Data supplied |

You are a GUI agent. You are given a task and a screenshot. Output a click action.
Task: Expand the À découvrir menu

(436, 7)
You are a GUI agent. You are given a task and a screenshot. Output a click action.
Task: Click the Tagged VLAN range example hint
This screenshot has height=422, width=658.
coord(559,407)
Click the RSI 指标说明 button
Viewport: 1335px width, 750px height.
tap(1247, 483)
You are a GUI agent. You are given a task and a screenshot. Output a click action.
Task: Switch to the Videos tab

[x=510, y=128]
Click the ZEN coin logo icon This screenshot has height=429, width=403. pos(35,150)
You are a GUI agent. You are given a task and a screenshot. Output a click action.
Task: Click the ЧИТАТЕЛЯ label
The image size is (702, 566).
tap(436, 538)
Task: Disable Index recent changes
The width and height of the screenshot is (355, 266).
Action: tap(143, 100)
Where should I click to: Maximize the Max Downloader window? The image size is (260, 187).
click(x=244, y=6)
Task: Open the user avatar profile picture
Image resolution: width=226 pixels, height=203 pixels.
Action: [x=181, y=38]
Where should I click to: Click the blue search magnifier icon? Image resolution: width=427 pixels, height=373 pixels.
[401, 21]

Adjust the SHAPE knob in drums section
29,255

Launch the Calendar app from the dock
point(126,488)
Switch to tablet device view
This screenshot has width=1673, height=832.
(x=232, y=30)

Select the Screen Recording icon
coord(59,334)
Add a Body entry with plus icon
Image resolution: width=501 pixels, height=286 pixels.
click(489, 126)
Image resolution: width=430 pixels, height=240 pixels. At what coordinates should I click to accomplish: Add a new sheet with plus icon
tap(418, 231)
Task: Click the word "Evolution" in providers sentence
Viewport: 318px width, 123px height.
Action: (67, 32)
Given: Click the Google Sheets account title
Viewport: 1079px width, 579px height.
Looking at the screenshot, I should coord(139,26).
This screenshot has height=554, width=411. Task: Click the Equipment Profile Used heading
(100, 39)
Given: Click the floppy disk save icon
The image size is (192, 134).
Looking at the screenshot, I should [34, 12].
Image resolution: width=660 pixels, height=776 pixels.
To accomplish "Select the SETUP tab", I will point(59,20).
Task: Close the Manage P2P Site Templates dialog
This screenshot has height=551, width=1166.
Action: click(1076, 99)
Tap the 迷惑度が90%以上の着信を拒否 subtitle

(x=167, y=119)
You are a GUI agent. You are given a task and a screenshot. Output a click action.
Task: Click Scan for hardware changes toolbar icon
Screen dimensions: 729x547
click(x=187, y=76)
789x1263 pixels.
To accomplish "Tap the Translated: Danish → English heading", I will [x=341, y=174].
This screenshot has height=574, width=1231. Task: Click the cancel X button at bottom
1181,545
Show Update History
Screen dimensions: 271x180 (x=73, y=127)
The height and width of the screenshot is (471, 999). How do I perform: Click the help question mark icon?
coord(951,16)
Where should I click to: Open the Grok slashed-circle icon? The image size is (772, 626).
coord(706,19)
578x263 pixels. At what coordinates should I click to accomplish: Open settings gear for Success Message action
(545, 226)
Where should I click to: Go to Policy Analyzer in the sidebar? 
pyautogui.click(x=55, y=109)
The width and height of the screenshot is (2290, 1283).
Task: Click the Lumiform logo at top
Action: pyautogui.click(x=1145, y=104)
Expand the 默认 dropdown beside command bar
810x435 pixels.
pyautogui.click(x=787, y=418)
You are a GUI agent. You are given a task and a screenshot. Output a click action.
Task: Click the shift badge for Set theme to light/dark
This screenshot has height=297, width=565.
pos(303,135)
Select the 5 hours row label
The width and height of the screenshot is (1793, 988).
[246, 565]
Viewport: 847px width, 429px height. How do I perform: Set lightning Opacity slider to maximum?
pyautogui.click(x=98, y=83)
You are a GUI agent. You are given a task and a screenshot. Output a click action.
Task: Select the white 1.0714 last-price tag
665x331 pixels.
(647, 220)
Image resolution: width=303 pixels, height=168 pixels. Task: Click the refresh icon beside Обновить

Problem requirements | The answer must be exactly the lines from the one containing "This screenshot has height=554, width=411." through the final line of the data, both ends included, and nothing else.

Result for this exercise |
This screenshot has height=554, width=411. Task: Click the Equipment Profile Used heading
(100, 39)
Given: Click the floppy disk save icon
The image size is (192, 134).
Looking at the screenshot, I should [34, 12].
Image resolution: width=660 pixels, height=776 pixels.
To accomplish "Select the SETUP tab", I will point(59,20).
Task: Close the Manage P2P Site Templates dialog
This screenshot has height=551, width=1166.
Action: click(1076, 99)
Tap the 迷惑度が90%以上の着信を拒否 subtitle

(x=167, y=119)
You are a GUI agent. You are given a task and a screenshot. Output a click action.
Task: Click Scan for hardware changes toolbar icon
Screen dimensions: 729x547
click(x=187, y=76)
789x1263 pixels.
To accomplish "Tap the Translated: Danish → English heading", I will [x=341, y=174].
This screenshot has height=574, width=1231. Task: Click the cancel X button at bottom
1181,545
Show Update History
Screen dimensions: 271x180 (x=73, y=127)
The height and width of the screenshot is (471, 999). How do I perform: Click the help question mark icon?
coord(951,16)
Where should I click to: Open the Grok slashed-circle icon? The image size is (772, 626).
coord(706,19)
578x263 pixels. At what coordinates should I click to accomplish: Open settings gear for Success Message action
(545, 226)
Where should I click to: Go to Policy Analyzer in the sidebar? 
pyautogui.click(x=55, y=109)
The width and height of the screenshot is (2290, 1283).
Task: Click the Lumiform logo at top
Action: pyautogui.click(x=1145, y=104)
Expand the 默认 dropdown beside command bar
810x435 pixels.
pyautogui.click(x=787, y=418)
You are a GUI agent. You are given a task and a screenshot. Output a click action.
Task: Click the shift badge for Set theme to light/dark
This screenshot has height=297, width=565.
pos(303,135)
Select the 5 hours row label
The width and height of the screenshot is (1793, 988).
[246, 565]
Viewport: 847px width, 429px height. How do I perform: Set lightning Opacity slider to maximum?
pyautogui.click(x=98, y=83)
You are a GUI agent. You are given a task and a screenshot. Output a click action.
Task: Select the white 1.0714 last-price tag
665x331 pixels.
(647, 220)
Image resolution: width=303 pixels, height=168 pixels. Task: Click the refresh icon beside Обновить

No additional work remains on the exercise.